The Obama administration faces significant national security challenges today -- and should expect even more in the future, according to a recent briefing prepared by retired Gen. Barry McCaffrey.
The document, available on McCaffrey's Web site and dated July 23, identifies nine "insights" into the United States national security strategy, including a "dramatic turn for the better" for the war in Iraq, a continued proliferation of nation states with weapons of mass destruction and a prediction that the war in Afghanistan "will go to high-order violence in 2009-2011."
The briefing slides say the "extremely capable and experienced Obama Administration national security team" should "create a foreign policy that takes into account a failing U.S. economy, disenchantment with the Bush/Rumsfeld misjudgments, and enormous animosity to perceived U.S. arrogance and unilateralism."
They argue that diplomacy and international development assistance are under resourced and that U.S. military intervention "must be the tool of last resort."
Though Iraq is a growing success, the slides say, Afghanistan is in peril and Mexico needs additional support from the United States. (McCaffrey also spoke extensively today on Mexico; see our report.)

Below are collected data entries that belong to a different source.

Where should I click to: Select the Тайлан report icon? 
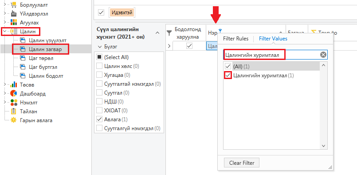[14, 111]
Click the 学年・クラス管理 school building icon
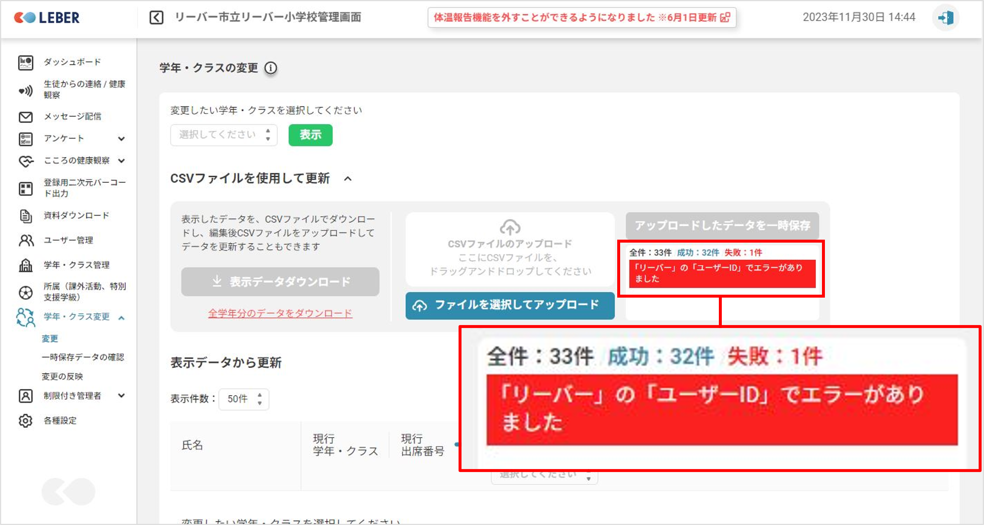Viewport: 984px width, 525px height. coord(26,265)
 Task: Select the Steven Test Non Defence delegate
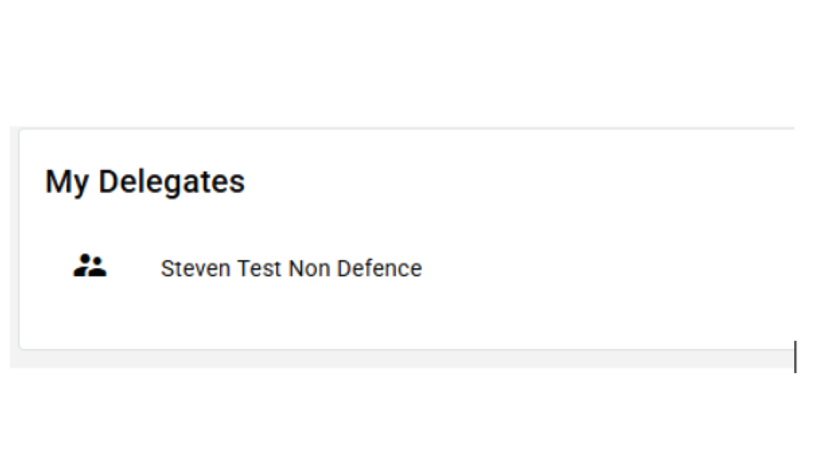[290, 269]
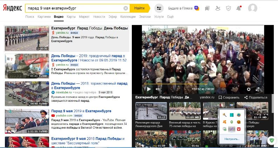Open the notifications bell
The width and height of the screenshot is (278, 148).
tap(239, 8)
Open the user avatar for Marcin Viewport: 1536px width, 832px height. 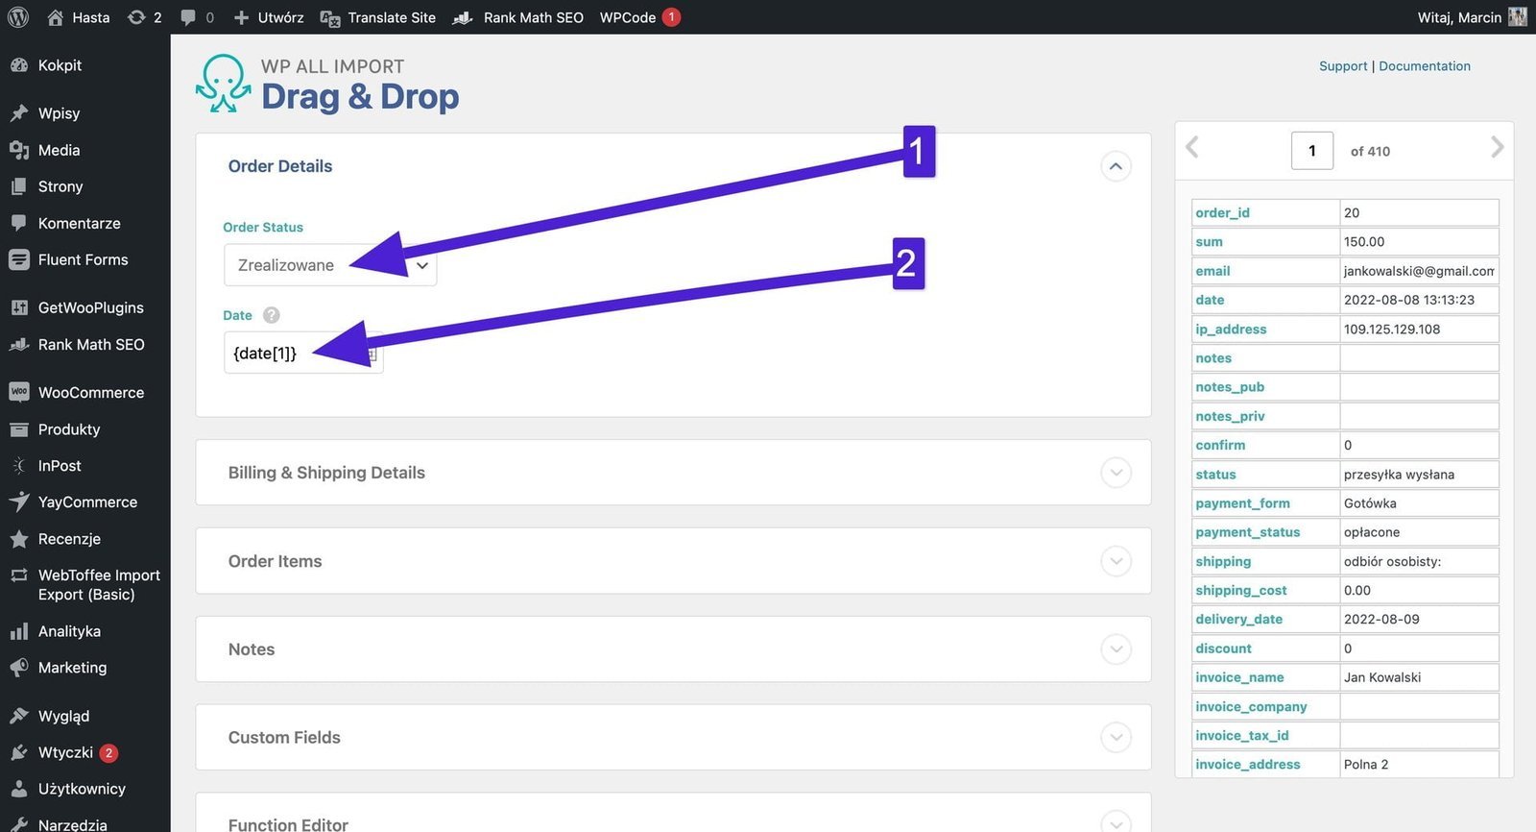[x=1517, y=17]
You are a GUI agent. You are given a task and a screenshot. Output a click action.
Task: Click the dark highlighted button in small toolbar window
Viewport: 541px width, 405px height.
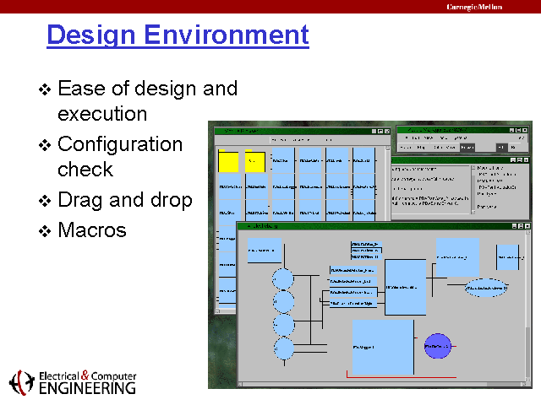(x=467, y=147)
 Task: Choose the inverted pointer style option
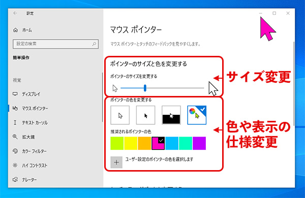(171, 115)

In the future, McCaffrey warns, relations with Russia will grow more hostile, and North Korea "will come apart." He also says "the situation in Pakistan is unstable" and Iran "will go nuclear and create instability in the Persian Gulf."
Other potential concerns identified by McCaffrey include the death of Cuban leader Fidel Castro, confrontation with Venezuelan president Hugo Chavez as well as strategic challenges in the United States, such as the recession, health care and transportation infrastructure.